• [TASK ITEM] Print every record word for word.

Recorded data
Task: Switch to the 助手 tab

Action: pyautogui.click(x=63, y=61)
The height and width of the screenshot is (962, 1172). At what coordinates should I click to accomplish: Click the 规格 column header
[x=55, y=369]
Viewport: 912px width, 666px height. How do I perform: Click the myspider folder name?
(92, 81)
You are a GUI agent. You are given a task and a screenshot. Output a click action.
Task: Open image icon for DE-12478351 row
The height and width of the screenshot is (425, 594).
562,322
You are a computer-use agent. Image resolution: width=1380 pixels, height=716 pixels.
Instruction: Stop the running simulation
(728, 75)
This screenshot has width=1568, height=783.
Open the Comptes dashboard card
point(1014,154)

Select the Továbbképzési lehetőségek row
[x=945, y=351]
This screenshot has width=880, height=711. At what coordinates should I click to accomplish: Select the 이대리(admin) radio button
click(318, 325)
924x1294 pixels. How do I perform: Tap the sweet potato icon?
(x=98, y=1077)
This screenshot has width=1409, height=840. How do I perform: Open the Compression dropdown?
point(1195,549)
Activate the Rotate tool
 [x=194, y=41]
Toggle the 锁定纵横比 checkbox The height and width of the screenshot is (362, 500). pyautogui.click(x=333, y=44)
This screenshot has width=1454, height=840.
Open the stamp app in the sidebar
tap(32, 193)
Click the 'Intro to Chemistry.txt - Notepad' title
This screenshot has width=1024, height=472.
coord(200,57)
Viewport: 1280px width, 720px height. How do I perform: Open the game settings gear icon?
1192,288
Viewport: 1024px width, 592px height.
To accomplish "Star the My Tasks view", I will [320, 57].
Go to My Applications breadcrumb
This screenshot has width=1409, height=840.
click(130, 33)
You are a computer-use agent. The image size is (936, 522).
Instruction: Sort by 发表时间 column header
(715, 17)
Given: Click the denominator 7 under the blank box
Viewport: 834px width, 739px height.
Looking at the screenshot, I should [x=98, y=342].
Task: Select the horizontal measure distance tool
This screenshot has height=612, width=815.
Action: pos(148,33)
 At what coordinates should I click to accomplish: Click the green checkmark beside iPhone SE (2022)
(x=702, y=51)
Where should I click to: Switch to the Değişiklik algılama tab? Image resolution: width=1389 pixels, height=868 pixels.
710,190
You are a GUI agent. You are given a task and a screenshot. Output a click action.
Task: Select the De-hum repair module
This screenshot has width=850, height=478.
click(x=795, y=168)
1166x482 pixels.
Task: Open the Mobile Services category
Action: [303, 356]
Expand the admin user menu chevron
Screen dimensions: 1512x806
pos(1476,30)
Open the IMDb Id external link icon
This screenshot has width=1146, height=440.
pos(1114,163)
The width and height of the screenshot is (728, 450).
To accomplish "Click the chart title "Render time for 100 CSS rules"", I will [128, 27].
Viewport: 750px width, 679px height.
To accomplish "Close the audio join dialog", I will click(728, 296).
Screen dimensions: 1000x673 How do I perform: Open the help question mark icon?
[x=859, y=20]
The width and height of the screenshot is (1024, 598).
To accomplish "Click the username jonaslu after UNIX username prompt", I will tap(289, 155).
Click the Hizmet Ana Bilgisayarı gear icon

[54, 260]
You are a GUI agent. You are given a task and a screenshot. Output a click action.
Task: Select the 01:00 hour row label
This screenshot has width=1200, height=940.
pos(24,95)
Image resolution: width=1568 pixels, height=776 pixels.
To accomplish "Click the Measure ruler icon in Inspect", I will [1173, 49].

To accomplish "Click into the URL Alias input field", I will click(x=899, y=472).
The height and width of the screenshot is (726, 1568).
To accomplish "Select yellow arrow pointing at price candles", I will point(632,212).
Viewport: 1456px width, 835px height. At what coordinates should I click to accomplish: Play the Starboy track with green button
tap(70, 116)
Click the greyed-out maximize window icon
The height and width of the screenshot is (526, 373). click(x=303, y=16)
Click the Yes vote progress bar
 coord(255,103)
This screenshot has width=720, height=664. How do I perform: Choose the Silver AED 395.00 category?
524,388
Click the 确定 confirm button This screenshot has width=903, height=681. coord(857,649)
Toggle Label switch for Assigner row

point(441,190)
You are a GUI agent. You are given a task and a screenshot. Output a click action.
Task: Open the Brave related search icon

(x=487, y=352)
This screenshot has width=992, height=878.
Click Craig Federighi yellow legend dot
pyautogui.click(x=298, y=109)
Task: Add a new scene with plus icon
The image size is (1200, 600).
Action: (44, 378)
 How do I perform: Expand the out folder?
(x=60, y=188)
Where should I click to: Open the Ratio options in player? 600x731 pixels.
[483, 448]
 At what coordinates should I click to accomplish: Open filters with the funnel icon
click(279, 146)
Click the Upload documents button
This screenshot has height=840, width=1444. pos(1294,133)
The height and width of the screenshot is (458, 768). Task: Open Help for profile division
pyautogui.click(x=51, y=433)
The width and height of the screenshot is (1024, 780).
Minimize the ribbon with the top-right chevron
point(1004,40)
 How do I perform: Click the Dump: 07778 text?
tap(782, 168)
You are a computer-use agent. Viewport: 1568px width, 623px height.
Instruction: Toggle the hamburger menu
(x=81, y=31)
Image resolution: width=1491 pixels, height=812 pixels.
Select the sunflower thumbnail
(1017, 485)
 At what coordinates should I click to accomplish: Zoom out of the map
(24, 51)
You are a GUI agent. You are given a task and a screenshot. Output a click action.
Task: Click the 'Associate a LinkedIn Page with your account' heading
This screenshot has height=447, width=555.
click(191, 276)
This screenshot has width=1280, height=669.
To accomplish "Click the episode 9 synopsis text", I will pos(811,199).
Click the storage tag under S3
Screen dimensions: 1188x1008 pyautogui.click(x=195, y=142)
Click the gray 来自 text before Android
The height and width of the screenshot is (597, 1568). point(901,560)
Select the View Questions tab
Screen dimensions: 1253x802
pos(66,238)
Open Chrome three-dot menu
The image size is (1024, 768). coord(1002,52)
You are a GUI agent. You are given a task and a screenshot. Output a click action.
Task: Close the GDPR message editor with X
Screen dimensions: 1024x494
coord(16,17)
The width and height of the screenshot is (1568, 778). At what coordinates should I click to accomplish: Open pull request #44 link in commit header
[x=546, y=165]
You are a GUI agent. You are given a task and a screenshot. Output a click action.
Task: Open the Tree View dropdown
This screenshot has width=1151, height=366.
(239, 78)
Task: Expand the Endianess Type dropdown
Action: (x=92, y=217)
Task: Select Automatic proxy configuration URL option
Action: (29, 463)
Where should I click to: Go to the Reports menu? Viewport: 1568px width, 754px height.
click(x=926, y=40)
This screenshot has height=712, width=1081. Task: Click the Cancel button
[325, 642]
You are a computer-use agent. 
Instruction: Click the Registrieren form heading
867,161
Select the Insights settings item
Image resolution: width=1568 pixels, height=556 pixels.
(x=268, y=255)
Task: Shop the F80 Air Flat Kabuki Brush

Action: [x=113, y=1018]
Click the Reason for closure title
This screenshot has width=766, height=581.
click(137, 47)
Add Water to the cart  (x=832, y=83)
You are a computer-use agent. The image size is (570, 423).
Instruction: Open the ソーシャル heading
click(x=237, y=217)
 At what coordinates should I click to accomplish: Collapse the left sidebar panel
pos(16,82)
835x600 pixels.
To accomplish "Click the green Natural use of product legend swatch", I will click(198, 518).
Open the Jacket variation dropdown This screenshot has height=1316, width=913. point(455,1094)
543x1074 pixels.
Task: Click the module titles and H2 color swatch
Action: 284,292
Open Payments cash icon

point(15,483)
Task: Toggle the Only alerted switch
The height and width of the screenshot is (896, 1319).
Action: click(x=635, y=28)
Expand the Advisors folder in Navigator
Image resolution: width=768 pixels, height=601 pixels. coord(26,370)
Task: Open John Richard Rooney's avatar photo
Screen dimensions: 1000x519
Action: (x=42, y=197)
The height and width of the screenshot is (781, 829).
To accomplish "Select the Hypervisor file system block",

• [PROBLEM SOLUTION]
Task: Switch to the 助手 tab

Action: pyautogui.click(x=63, y=61)
The height and width of the screenshot is (962, 1172). At what coordinates should I click to accomplish: Click the 规格 column header
[x=55, y=369]
Viewport: 912px width, 666px height. How do I perform: Click the myspider folder name?
(92, 81)
You are a GUI agent. You are given a task and a screenshot. Output a click action.
Task: Open image icon for DE-12478351 row
The height and width of the screenshot is (425, 594).
562,322
You are a computer-use agent. Image resolution: width=1380 pixels, height=716 pixels.
Instruction: Stop the running simulation
(728, 75)
This screenshot has width=1568, height=783.
Open the Comptes dashboard card
point(1014,154)

Select the Továbbképzési lehetőségek row
[x=945, y=351]
This screenshot has width=880, height=711. At what coordinates should I click to accomplish: Select the 이대리(admin) radio button
click(318, 325)
924x1294 pixels. How do I perform: Tap the sweet potato icon?
(x=98, y=1077)
This screenshot has width=1409, height=840. How do I perform: Open the Compression dropdown?
point(1195,549)
Activate the Rotate tool
 [x=194, y=41]
Toggle the 锁定纵横比 checkbox The height and width of the screenshot is (362, 500). pyautogui.click(x=333, y=44)
This screenshot has width=1454, height=840.
Open the stamp app in the sidebar
tap(32, 193)
Click the 'Intro to Chemistry.txt - Notepad' title
This screenshot has width=1024, height=472.
coord(200,57)
Viewport: 1280px width, 720px height. How do I perform: Open the game settings gear icon?
1192,288
Viewport: 1024px width, 592px height.
To accomplish "Star the My Tasks view", I will [320, 57].
Go to My Applications breadcrumb
This screenshot has width=1409, height=840.
click(130, 33)
You are a computer-use agent. The image size is (936, 522).
Instruction: Sort by 发表时间 column header
(715, 17)
Given: Click the denominator 7 under the blank box
Viewport: 834px width, 739px height.
Looking at the screenshot, I should [x=98, y=342].
Task: Select the horizontal measure distance tool
This screenshot has height=612, width=815.
Action: pos(148,33)
 At what coordinates should I click to accomplish: Click the green checkmark beside iPhone SE (2022)
(x=702, y=51)
Where should I click to: Switch to the Değişiklik algılama tab? Image resolution: width=1389 pixels, height=868 pixels.
710,190
You are a GUI agent. You are given a task and a screenshot. Output a click action.
Task: Select the De-hum repair module
This screenshot has width=850, height=478.
click(x=795, y=168)
1166x482 pixels.
Task: Open the Mobile Services category
Action: [303, 356]
Expand the admin user menu chevron
Screen dimensions: 1512x806
pos(1476,30)
Open the IMDb Id external link icon
This screenshot has width=1146, height=440.
pos(1114,163)
The width and height of the screenshot is (728, 450).
To accomplish "Click the chart title "Render time for 100 CSS rules"", I will [128, 27].
Viewport: 750px width, 679px height.
To accomplish "Close the audio join dialog", I will click(728, 296).
Screen dimensions: 1000x673 How do I perform: Open the help question mark icon?
[x=859, y=20]
The width and height of the screenshot is (1024, 598).
To accomplish "Click the username jonaslu after UNIX username prompt", I will tap(289, 155).
Click the Hizmet Ana Bilgisayarı gear icon

[54, 260]
You are a GUI agent. You are given a task and a screenshot. Output a click action.
Task: Select the 01:00 hour row label
This screenshot has width=1200, height=940.
pos(24,95)
Image resolution: width=1568 pixels, height=776 pixels.
To accomplish "Click the Measure ruler icon in Inspect", I will [1173, 49].

To accomplish "Click into the URL Alias input field", I will click(x=899, y=472).
The height and width of the screenshot is (726, 1568).
To accomplish "Select yellow arrow pointing at price candles", I will point(632,212).
Viewport: 1456px width, 835px height. At what coordinates should I click to accomplish: Play the Starboy track with green button
tap(70, 116)
Click the greyed-out maximize window icon
The height and width of the screenshot is (526, 373). click(x=303, y=16)
Click the Yes vote progress bar
 coord(255,103)
This screenshot has width=720, height=664. How do I perform: Choose the Silver AED 395.00 category?
524,388
Click the 确定 confirm button This screenshot has width=903, height=681. coord(857,649)
Toggle Label switch for Assigner row

point(441,190)
You are a GUI agent. You are given a task and a screenshot. Output a click action.
Task: Open the Brave related search icon

(x=487, y=352)
This screenshot has width=992, height=878.
Click Craig Federighi yellow legend dot
pyautogui.click(x=298, y=109)
Task: Add a new scene with plus icon
The image size is (1200, 600).
Action: (44, 378)
 How do I perform: Expand the out folder?
(x=60, y=188)
Where should I click to: Open the Ratio options in player? 600x731 pixels.
[483, 448]
 At what coordinates should I click to accomplish: Open filters with the funnel icon
click(279, 146)
Click the Upload documents button
This screenshot has height=840, width=1444. pos(1294,133)
The height and width of the screenshot is (458, 768). Task: Open Help for profile division
pyautogui.click(x=51, y=433)
The width and height of the screenshot is (1024, 780).
Minimize the ribbon with the top-right chevron
point(1004,40)
 How do I perform: Click the Dump: 07778 text?
tap(782, 168)
You are a computer-use agent. Viewport: 1568px width, 623px height.
Instruction: Toggle the hamburger menu
(x=81, y=31)
Image resolution: width=1491 pixels, height=812 pixels.
Select the sunflower thumbnail
(1017, 485)
 At what coordinates should I click to accomplish: Zoom out of the map
(24, 51)
You are a GUI agent. You are given a task and a screenshot. Output a click action.
Task: Click the 'Associate a LinkedIn Page with your account' heading
This screenshot has height=447, width=555.
click(191, 276)
This screenshot has width=1280, height=669.
To accomplish "Click the episode 9 synopsis text", I will pos(811,199).
Click the storage tag under S3
Screen dimensions: 1188x1008 pyautogui.click(x=195, y=142)
Click the gray 来自 text before Android
The height and width of the screenshot is (597, 1568). point(901,560)
Select the View Questions tab
Screen dimensions: 1253x802
pos(66,238)
Open Chrome three-dot menu
The image size is (1024, 768). coord(1002,52)
You are a GUI agent. You are given a task and a screenshot. Output a click action.
Task: Close the GDPR message editor with X
Screen dimensions: 1024x494
coord(16,17)
The width and height of the screenshot is (1568, 778). At what coordinates should I click to accomplish: Open pull request #44 link in commit header
[x=546, y=165]
You are a GUI agent. You are given a task and a screenshot. Output a click action.
Task: Open the Tree View dropdown
This screenshot has width=1151, height=366.
(239, 78)
Task: Expand the Endianess Type dropdown
Action: (x=92, y=217)
Task: Select Automatic proxy configuration URL option
Action: (29, 463)
Where should I click to: Go to the Reports menu? Viewport: 1568px width, 754px height.
click(x=926, y=40)
This screenshot has height=712, width=1081. Task: Click the Cancel button
[325, 642]
You are a computer-use agent. 
Instruction: Click the Registrieren form heading
867,161
Select the Insights settings item
Image resolution: width=1568 pixels, height=556 pixels.
(x=268, y=255)
Task: Shop the F80 Air Flat Kabuki Brush

Action: [x=113, y=1018]
Click the Reason for closure title
This screenshot has width=766, height=581.
click(137, 47)
Add Water to the cart  (x=832, y=83)
You are a computer-use agent. The image size is (570, 423).
Instruction: Open the ソーシャル heading
click(x=237, y=217)
 At what coordinates should I click to accomplish: Collapse the left sidebar panel
pos(16,82)
835x600 pixels.
To accomplish "Click the green Natural use of product legend swatch", I will click(198, 518).
Open the Jacket variation dropdown This screenshot has height=1316, width=913. point(455,1094)
543x1074 pixels.
Task: Click the module titles and H2 color swatch
Action: 284,292
Open Payments cash icon

point(15,483)
Task: Toggle the Only alerted switch
The height and width of the screenshot is (896, 1319).
Action: click(x=635, y=28)
Expand the Advisors folder in Navigator
Image resolution: width=768 pixels, height=601 pixels. coord(26,370)
Task: Open John Richard Rooney's avatar photo
Screen dimensions: 1000x519
Action: (x=42, y=197)
The height and width of the screenshot is (781, 829).
To accomplish "Select the Hypervisor file system block",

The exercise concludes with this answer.